The Bear by Claire Cameron – book review

[Edith Cody-Rice]

The Bear by Claire Cameron 001Claire Cameron’s The Bear has made a number of best seller lists and it took me a while to understand why, but in the end, I was gripped by the tale. Ms. Cameron took the idea for this novel from a real life incident that occurred in Algonquin Park, where she was staff at a camp in her youth.

In 1991, an urban couple camped for the night on a remote island in Algonquin Park. When they didn’t return after a weekend, search parties were sent out and discovered their bodies at the campsite, partially eaten by a large black bear who was standing over them.

Ms. Cameron takes this incident and fictionalizes it, inserting two small children into the family. The entire story is told from the point of view of the elder of the children, a five year old girl Anna. The reader understands that there are tensions in the couple, from the seemingly innocent remarks that Anna makes, but they are together here and seemingly at peace. They are “four” as Anna expresses it.

The reader experiences the bear attack through the eyes of Anna, but knows more than the children, who are hidden inside a large Coleman cooler by their father when the attack starts. They have only smells and the sight of claws and wet nose to determine what they are dealing with and Anna identifies the animal as a large black dog. Throughout the novel, we are guided by the five year old voice of Anna, who is urged to take her younger brother off the island in the canoe, by her dying mother. Throughout, the reader, although guided by Anna, is aware of the larger reality,which the book’s characters are not.

We know, as Anna and her little brother “Stick” do not that their parents are dead and that they are completely alone in the woods, if not the world. We follow Anna as she tries to handle her reality and save her brother — her progression from considering her brother a pest and a burden to realizing her love for him and her bravery and expressions of compassion. They break out in blisters (former campers w ill recognize this) and struggle through a dark night until they are found. Ms. Cameron says that the book is not just a frightening tale, but a story of grief, and of how you internalize and live with it.

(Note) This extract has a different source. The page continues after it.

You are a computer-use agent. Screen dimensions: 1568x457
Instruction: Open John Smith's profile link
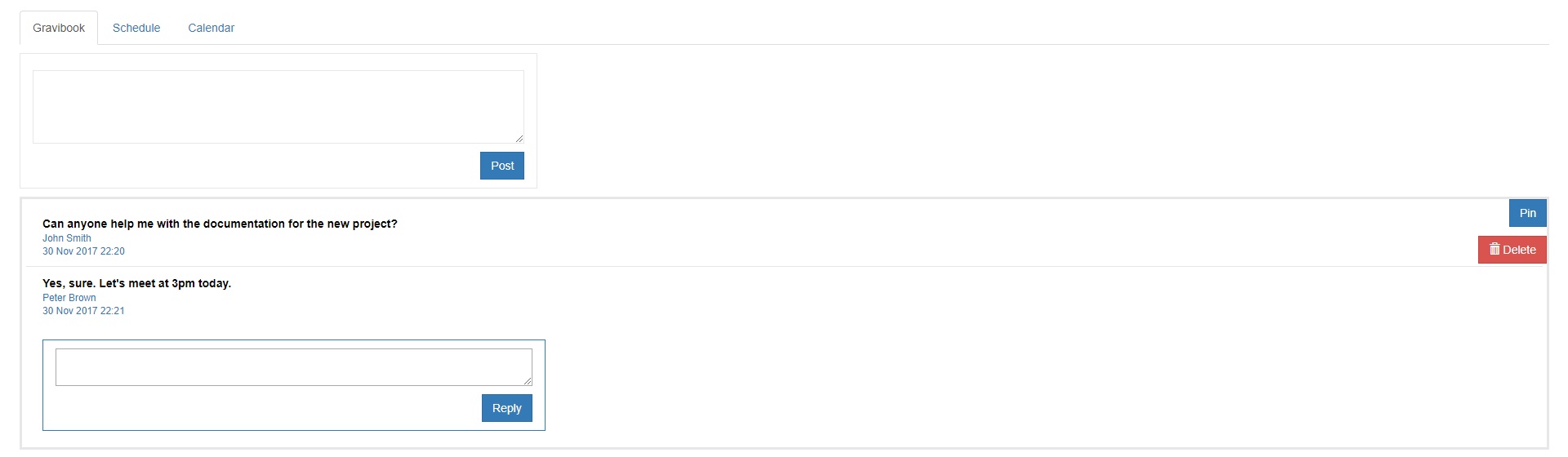tap(67, 238)
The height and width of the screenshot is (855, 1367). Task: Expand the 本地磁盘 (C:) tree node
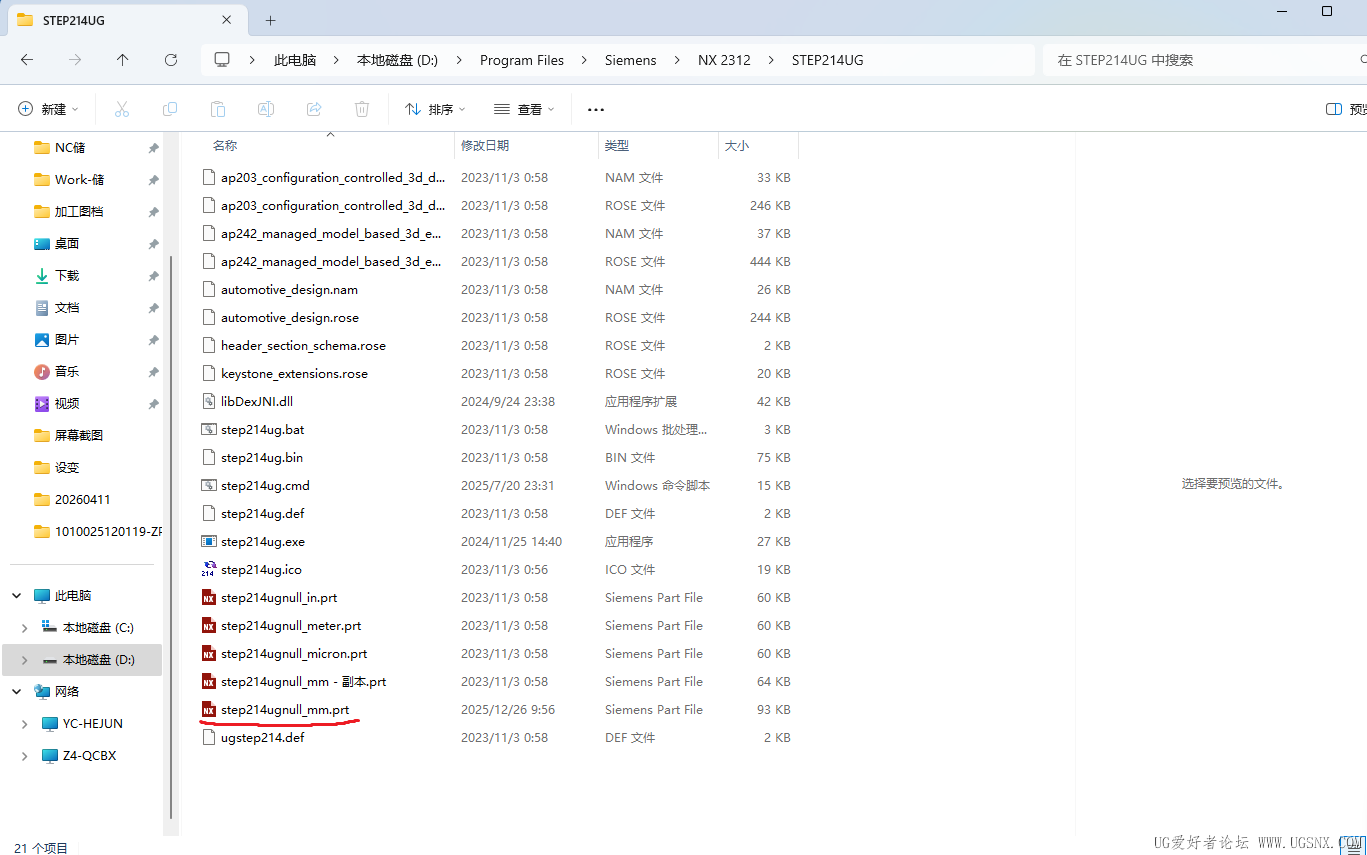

The children survive and part of the interest in the latter part of the novel is the misinterpretation of their gestures by well meaning adults.

Anna’s voice can be  tedious at times as the entire novel is told in the  long narrative of a five year old, but the voice largely rings true as Anna’s thoughts swerve from the present to the past, to childish preoccupations when the reader knows the danger she is in. Anna is scared but determined and puts one foot in front of the other to save her brother and herself.

You can see in your mind’s eye, perfectly clearly, Anna and her brother, the chubby little “Stick”, Through the voice that the author assumes, she puts us in the body of Anna allowing the reader to visualize and care deeply for these struggling children.

A good book, but I suggest you read it at home and not on a camping trip in the woods.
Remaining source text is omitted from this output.